Since 1974, the business model, consumerism, and corporate influence have ascended the ivory tower, and UC AAUP faces challenges common across the United States. Unrepresented and unprotected contingent workers now perform the larger share of instructional and even research work at many institutions. Commonly, even in cohesive bargaining units, shared governance has been threatened by sophisticated managerial forms that operate along hidden borders of the contract universe. At our own institution, the colossal expansion of the physical plant has for many years trumped much-needed academic financing, affecting our competitiveness in hiring and compensation even while state funding languishes.
Yet our chapter remains a model for both stability and flexibility. Eighty AAUP members have become students once again, this time in the art and discipline of Organizing. This bodes well for building the chapter to majority status.
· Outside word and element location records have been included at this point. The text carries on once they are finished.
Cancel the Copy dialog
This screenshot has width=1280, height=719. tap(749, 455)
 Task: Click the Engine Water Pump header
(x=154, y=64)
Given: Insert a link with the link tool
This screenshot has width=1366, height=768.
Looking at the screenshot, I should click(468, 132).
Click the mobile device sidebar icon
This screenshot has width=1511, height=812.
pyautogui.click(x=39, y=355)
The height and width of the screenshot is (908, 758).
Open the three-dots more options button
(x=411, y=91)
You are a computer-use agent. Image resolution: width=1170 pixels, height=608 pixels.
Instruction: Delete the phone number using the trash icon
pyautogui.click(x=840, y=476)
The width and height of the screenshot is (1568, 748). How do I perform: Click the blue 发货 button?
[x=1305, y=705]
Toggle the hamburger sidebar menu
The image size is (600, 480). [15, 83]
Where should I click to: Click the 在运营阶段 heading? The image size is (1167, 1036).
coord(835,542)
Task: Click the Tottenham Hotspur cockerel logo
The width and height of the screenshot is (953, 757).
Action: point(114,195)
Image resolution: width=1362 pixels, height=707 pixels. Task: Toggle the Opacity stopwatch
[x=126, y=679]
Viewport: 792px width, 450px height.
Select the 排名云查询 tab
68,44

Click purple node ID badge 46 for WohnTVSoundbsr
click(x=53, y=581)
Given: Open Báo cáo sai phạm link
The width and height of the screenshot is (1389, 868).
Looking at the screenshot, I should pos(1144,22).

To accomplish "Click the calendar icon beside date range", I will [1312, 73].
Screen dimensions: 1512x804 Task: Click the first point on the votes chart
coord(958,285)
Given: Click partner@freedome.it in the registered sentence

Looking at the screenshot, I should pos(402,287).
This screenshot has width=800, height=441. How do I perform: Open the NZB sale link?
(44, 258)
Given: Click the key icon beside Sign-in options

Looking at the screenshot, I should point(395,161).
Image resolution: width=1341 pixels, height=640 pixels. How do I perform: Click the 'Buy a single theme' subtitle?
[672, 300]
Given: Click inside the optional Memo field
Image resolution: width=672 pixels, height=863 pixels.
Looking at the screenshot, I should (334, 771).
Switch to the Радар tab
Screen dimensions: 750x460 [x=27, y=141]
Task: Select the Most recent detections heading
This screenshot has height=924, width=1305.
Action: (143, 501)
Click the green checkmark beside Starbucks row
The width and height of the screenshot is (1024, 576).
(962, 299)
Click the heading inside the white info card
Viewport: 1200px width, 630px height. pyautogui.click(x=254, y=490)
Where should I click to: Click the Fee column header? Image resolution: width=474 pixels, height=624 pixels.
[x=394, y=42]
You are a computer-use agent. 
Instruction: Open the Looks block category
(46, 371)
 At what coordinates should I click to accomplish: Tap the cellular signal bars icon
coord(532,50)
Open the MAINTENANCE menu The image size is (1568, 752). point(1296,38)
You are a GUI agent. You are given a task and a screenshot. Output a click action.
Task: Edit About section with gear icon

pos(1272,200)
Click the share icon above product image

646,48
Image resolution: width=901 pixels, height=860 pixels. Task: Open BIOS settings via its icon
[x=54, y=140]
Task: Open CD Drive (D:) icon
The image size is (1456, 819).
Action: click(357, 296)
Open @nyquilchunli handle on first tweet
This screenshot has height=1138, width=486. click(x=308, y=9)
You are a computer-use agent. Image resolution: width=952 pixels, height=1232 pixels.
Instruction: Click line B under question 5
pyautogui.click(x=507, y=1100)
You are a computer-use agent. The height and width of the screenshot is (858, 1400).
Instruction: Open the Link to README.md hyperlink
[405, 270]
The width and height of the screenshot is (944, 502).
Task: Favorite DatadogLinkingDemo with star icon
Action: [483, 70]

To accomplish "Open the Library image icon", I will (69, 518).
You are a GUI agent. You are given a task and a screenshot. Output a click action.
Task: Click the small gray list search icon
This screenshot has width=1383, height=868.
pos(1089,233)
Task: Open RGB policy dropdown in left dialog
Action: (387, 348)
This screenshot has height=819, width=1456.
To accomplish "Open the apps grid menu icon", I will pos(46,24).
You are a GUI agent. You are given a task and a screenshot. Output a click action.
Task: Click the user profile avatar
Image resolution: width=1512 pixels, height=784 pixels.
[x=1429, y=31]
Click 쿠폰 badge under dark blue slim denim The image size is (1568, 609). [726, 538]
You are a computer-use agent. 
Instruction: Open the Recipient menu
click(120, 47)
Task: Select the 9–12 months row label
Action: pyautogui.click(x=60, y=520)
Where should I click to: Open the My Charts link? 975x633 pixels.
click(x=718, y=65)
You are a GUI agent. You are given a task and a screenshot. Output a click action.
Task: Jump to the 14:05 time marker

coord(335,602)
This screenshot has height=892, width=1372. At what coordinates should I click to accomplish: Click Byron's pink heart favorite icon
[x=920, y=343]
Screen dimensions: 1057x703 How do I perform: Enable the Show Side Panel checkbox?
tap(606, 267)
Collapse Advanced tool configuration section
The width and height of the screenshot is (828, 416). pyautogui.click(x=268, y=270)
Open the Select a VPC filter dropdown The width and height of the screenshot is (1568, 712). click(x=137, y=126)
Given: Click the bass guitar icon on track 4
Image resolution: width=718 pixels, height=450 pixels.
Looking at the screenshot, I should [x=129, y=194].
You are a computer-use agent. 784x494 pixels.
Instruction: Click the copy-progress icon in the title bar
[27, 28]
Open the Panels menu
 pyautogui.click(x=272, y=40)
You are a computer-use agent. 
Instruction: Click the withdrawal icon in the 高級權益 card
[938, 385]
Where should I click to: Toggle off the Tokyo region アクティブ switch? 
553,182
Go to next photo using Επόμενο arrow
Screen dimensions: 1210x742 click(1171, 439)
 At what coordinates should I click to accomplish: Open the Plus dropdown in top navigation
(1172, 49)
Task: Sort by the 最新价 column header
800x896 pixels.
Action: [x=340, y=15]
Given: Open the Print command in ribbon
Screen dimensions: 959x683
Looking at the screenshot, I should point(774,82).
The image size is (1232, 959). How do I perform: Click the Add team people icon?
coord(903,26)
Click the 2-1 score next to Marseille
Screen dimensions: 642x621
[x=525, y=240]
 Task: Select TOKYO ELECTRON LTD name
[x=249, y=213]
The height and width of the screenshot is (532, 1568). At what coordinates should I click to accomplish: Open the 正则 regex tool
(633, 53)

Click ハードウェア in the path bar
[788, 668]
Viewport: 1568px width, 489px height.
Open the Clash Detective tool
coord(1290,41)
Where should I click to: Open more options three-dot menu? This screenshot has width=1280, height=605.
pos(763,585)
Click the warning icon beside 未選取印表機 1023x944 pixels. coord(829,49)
The path is not an easy one, as history will record an uneasy time during the debate over merger with the AFT. Here again, the Chapter responded with solidarity by returning collectively and with uncommon impulse to the mission begun in 1974 - the building of community through academic unionism.
William Carlos Williams observed in verse that "so much depends/upon/a red wheel/barrow." This AAUP Chapter, one of the real institutional workhorses and tolls for change during the long history of this University, has been the red and black wheel barrow of faculty rights and institutional reform. Our task is the same as it was during our founding, and after we achieved collective bargaining thirty years ago - to make ourselves relevant to our society, to engage in the daily experiences of students and faculty at UC, and to cultivate activism and advocacy across the generational, cultural, and disciplinary boundaries that can not, should not, and will not divide us.